Problem
Job fails with an ExecutorLostFailure error message.
ExecutorLostFailure (executor <1> exited caused by one of the running tasks) Reason: Executor heartbeat timed out after <148564> ms
Cause
The ExecutorLostFailure error message means one of the executors in the Apache Spark cluster has been lost. This is a generic error message which can have more than one root cause. In this article, we will look how to resolve issues when the root cause is due to the executor running out of memory
Let's say your executor has too much data to process and the amount of memory available in the executor is not sufficient to process the amount of data, then this issue could occur. For e.g. if the executor in your cluster has 24GB capacity and if the cumulative amount of the data size corresponding to all the tasks that are getting executed on that executor is greater than 24GB, then this issue could occur
How do you determine if OOM is the reason for the executor getting lost?
- Open the Spark UI.
- Click Stages.
- Click Failed stages.
- Click the description that corresponds to the failed stage.
- Review the bottom of the stage details page.
- Sort the list of tasks on the error column.
The error messages describe why a specific task failed. If you see an error message that says out of memory, or a similar error like java.lang.OutOfMemoryError it means the task failed because the executor ran out of memory.
Solution
When an executor is failing due to running out of memory, you should review the following items.
Is there a data skew?
Check whether the data is equally distributed across executors, or if there is any skew in the data.
You can find this by checking the stage summary table on the stage details page of the Spark UI.
If there is data skew and if this is the only executor that has more data in it, you need to resolve the skew to prevent the executor from running out of memory.
In most cases Adaptive Query Execution (AQE) automatically detects data skew and resolves the issue. However, there are some edge cases where AQE may not detect data skew correctly. Please review Why didn’t AQE detect my data skew? (AWS | Azure | GCP) for more information.
If you are having trouble resolving data skew, you can try increasing the number of partitions or by explicitly mentioning the skew hints as explained in the How to specify skew hints in dataset and DataFrame-based join commands article.
A partition is considered skewed when both (partition size > skewedPartitionFactor * median partition size) and (partition size > skewedPartitionThresholdInBytes) are true.
For example, given a median partition size of 200 MB, if any partition exceeds 1 GB (200 MB * 5 (five is the default skewedPartitionFactor value)), it is considered skewed. Under this example, if you have a partition size of 900 MB it wouldn't be considered as skewed with the default settings.
Now say your application code does a lot of transformations on the data (like explode, cartesian join, etc.). If you are performing a high number of transformations, you can overwhelm the executor, even if the partition isn't normally considered skewed.
Using our example defaults, you may find that a 900 MB partition is too much to successfully process. If that is the case, you should reduce the skewedPartitionFactor value. By reducing this value to 4, the system then considers any partition over 800 MB as skewed and automatically assigns the appropriate skew hints.
Please review the AQE documentation on dynamically handling skew join (AWS | Azure | GCP) for more information.
Is the executor capable enough?
If data is equally distributed across all executors and you still see out of memory errors, the executor does not have enough resources to handle the load you are trying to run.
Increase horizontally by increasing the number of workers and/or increase vertically by selecting a Worker type with more memory when creating your clusters.
Is it a properly configured streaming job?

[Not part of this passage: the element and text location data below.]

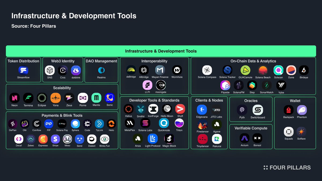Select the Helius developer tool icon
The height and width of the screenshot is (181, 322).
(x=129, y=109)
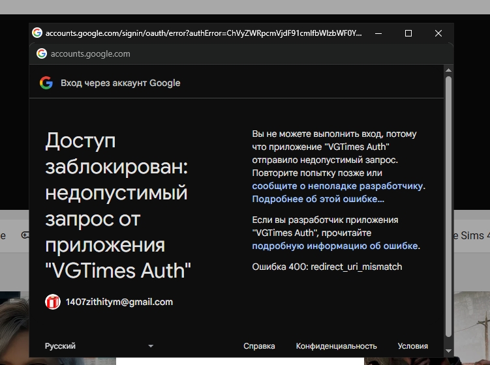Click the accounts.google.com address text
The height and width of the screenshot is (365, 490).
90,54
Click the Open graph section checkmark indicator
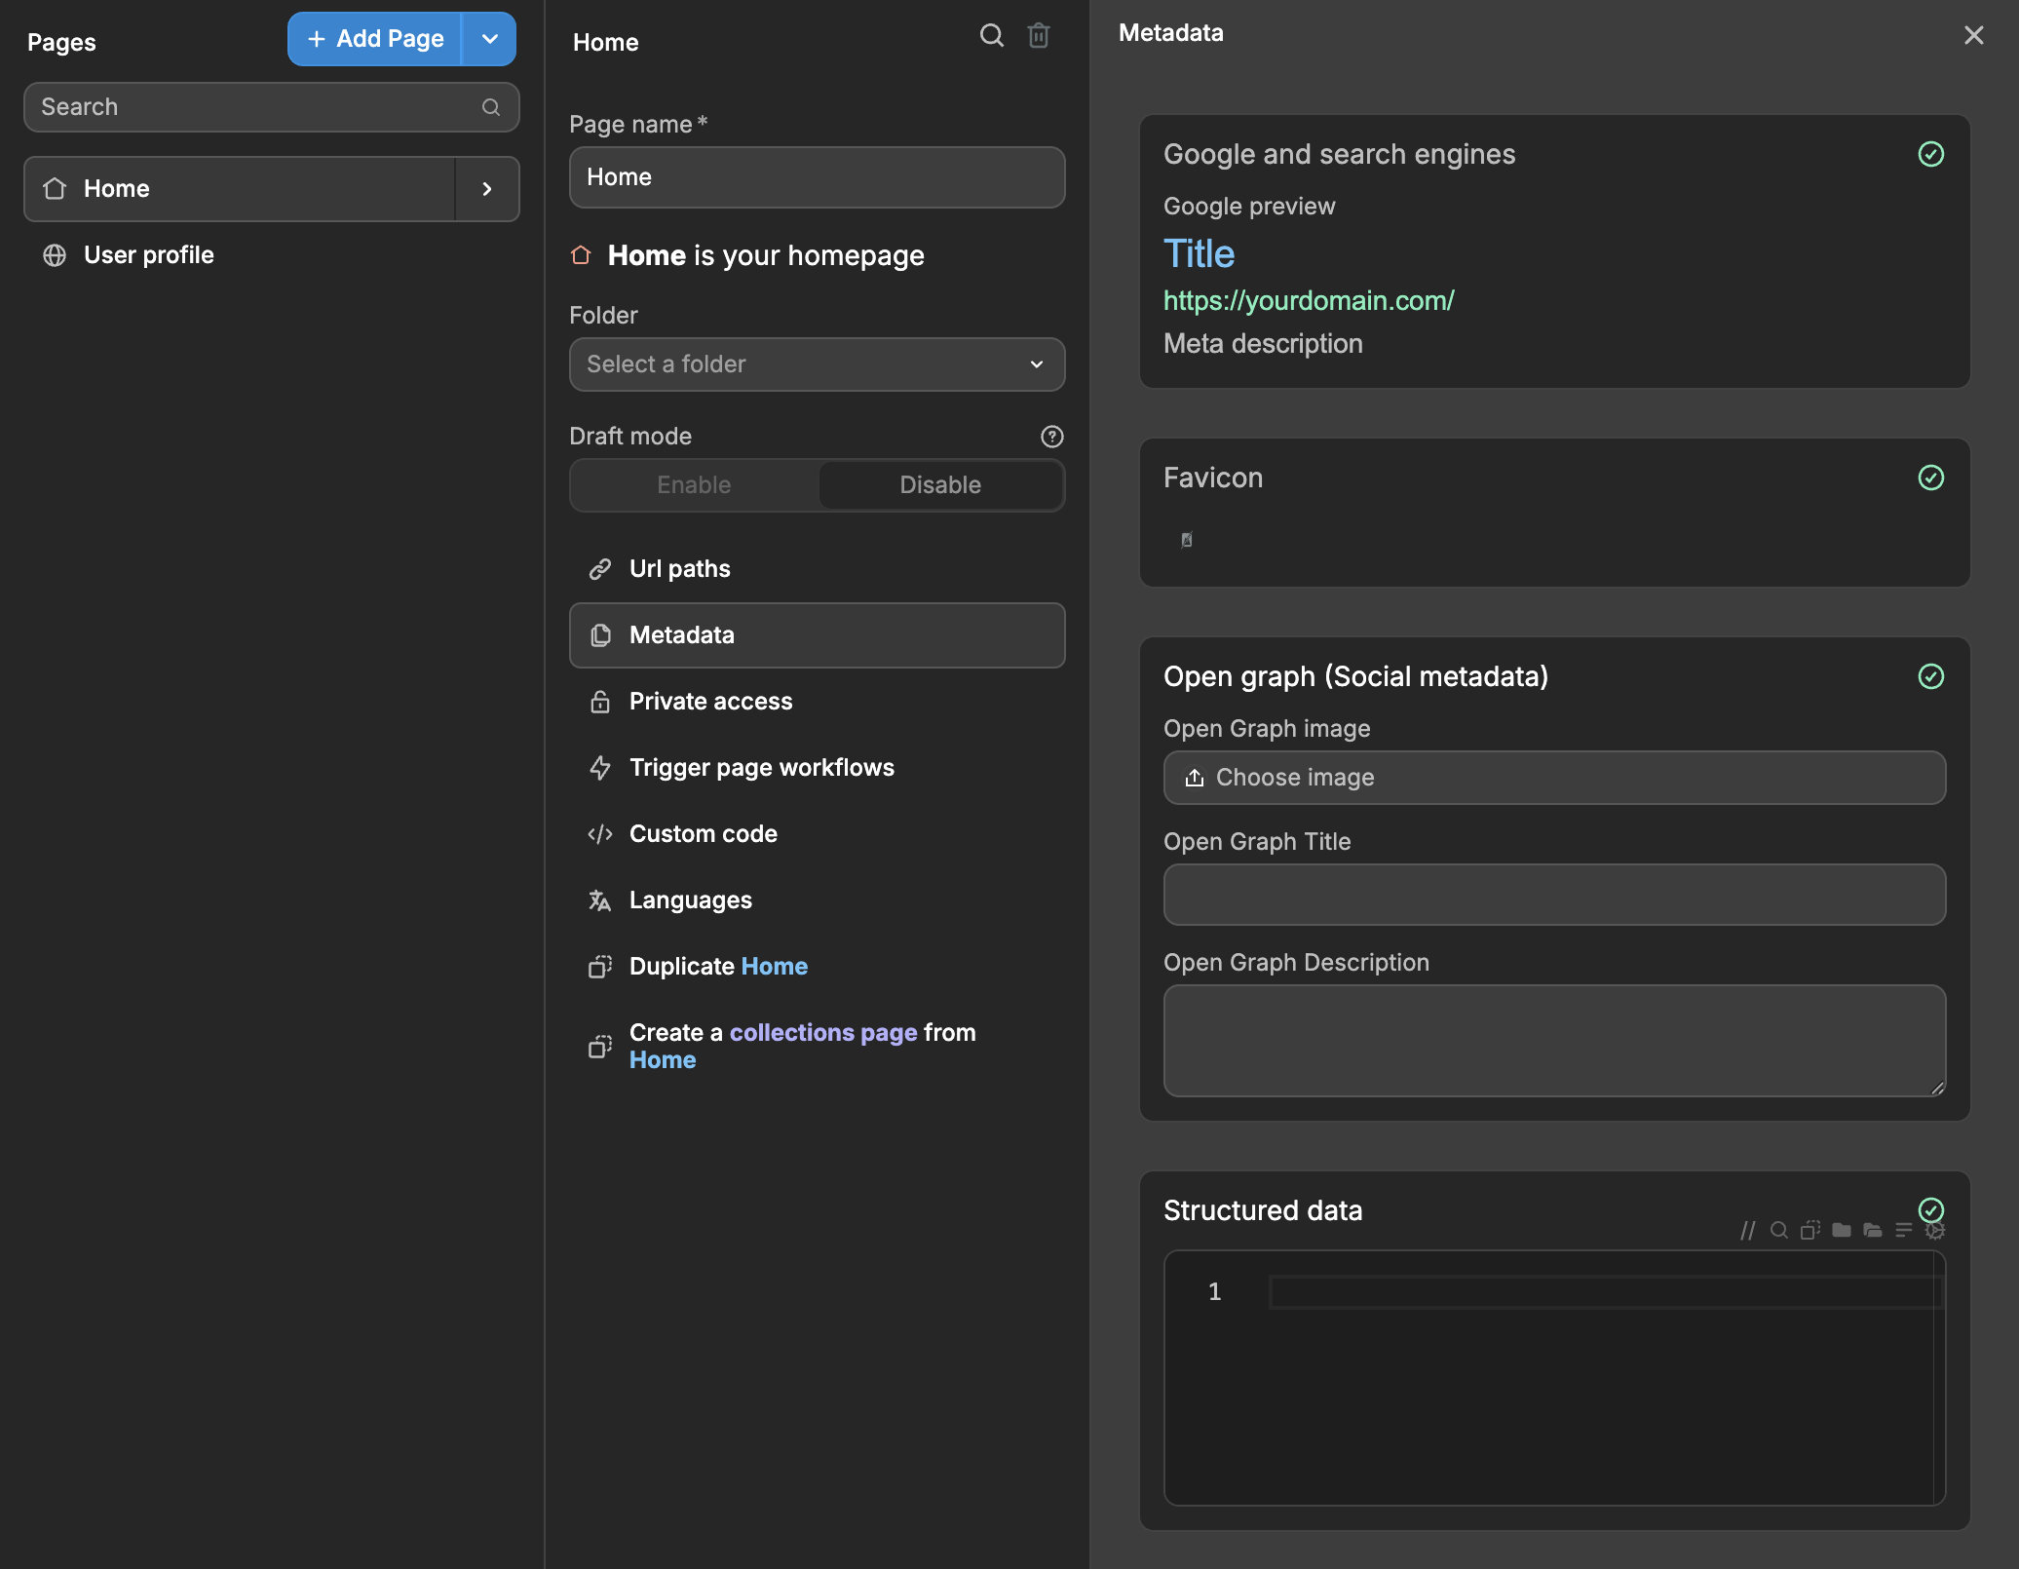This screenshot has width=2019, height=1569. 1931,676
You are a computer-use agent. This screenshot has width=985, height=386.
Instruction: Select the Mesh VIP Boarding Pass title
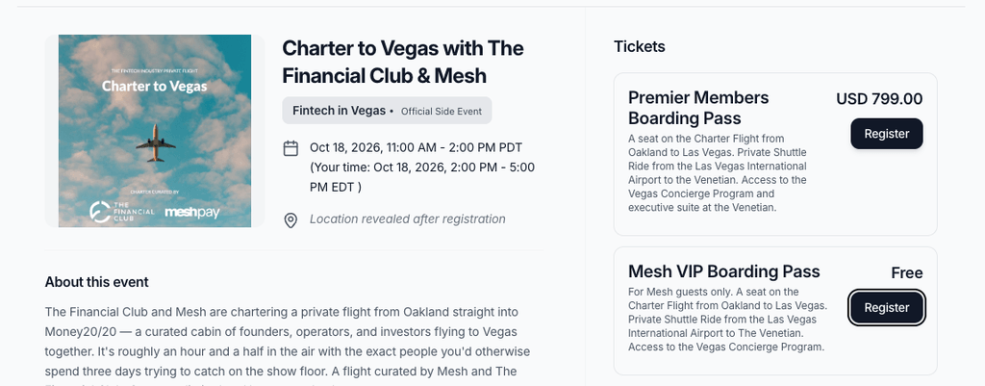(x=723, y=271)
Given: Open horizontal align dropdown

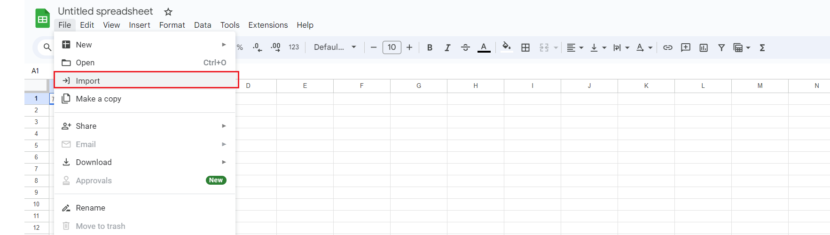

If there is no apparent data skew, but the executor is still getting too much data to process, you should use maxFilesPerTrigger and/or the trigger frequency settings to reduce the amount of data that is processed at any one time.
Reducing the load on the executors also helps reduce the memory requirement, at the expense of slightly higher latency. In exchange for the increase in latency, the streaming job processed streaming events in a more controlled manner. A steady flow of events is reliably processed with every micro batch.
Please review the Optimize streaming transactions with .trigger article for more information. You should also review the Spark Structured Streaming Programming Guide documentation on input sources and triggers.
If you want to increase the speed of the processing, you need to increase the number of executors in your cluster. You can also repartition the input streaming DataFrame, so the number of tasks is less than or equal to the number of cores in the cluster.